* Assigned task
Beneath this instruction is a listing. Transcribe from it only the stretch from the line with "Tap the winged 五 badge under 神吕蒙" through the line with "Click Restore Me's", both end lines included, exactly as written.

⟨

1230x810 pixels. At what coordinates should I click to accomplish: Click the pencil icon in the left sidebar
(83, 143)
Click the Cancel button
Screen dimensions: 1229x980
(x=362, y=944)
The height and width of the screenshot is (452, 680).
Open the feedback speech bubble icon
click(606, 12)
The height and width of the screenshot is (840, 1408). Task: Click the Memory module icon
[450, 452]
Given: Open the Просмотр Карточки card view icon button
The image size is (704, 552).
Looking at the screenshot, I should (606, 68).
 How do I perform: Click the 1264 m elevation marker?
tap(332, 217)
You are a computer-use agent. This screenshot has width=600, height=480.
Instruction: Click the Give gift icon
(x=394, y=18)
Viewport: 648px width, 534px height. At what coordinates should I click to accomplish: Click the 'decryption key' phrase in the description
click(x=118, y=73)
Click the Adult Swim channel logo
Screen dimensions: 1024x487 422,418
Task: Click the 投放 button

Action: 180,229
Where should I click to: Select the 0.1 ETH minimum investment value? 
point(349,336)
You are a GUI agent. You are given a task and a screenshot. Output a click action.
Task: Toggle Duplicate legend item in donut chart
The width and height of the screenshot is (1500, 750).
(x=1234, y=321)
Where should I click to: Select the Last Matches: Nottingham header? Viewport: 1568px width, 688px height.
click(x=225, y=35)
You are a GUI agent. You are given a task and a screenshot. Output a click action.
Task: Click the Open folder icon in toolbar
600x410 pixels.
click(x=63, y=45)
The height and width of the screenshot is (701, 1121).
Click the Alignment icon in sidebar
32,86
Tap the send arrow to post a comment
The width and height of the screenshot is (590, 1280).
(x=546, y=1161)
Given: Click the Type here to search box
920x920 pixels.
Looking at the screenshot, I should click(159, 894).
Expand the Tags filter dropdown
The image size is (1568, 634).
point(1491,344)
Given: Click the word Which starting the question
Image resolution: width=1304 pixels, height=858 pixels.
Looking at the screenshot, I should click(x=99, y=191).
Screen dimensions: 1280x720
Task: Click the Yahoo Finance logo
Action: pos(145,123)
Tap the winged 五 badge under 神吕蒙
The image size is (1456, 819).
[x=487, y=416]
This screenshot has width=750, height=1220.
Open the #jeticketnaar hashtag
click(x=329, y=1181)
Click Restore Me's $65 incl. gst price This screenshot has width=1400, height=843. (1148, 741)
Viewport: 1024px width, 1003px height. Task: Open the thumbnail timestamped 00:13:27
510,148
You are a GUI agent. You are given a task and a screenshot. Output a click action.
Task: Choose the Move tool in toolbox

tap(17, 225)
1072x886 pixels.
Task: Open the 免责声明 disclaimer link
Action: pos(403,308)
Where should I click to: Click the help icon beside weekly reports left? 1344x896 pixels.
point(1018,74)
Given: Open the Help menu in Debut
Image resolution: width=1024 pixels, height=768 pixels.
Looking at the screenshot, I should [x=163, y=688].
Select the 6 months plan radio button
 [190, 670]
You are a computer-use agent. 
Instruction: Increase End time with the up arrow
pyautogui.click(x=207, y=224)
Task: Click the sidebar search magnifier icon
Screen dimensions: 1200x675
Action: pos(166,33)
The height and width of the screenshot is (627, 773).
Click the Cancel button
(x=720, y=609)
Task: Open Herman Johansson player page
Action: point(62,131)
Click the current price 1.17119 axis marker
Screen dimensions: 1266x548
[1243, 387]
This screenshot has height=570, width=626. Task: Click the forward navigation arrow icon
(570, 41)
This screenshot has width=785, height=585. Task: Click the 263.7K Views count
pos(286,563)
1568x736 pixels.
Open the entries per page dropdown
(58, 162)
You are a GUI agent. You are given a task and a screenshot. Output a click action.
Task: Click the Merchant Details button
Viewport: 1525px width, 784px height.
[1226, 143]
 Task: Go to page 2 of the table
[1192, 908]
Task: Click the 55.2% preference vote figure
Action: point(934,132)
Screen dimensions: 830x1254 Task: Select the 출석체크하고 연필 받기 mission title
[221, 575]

⟩

* Problem solution
Tap the winged 五 badge under 神吕蒙
The image size is (1456, 819).
[x=487, y=416]
This screenshot has width=750, height=1220.
Open the #jeticketnaar hashtag
click(x=329, y=1181)
Click Restore Me's $65 incl. gst price This screenshot has width=1400, height=843. (1148, 741)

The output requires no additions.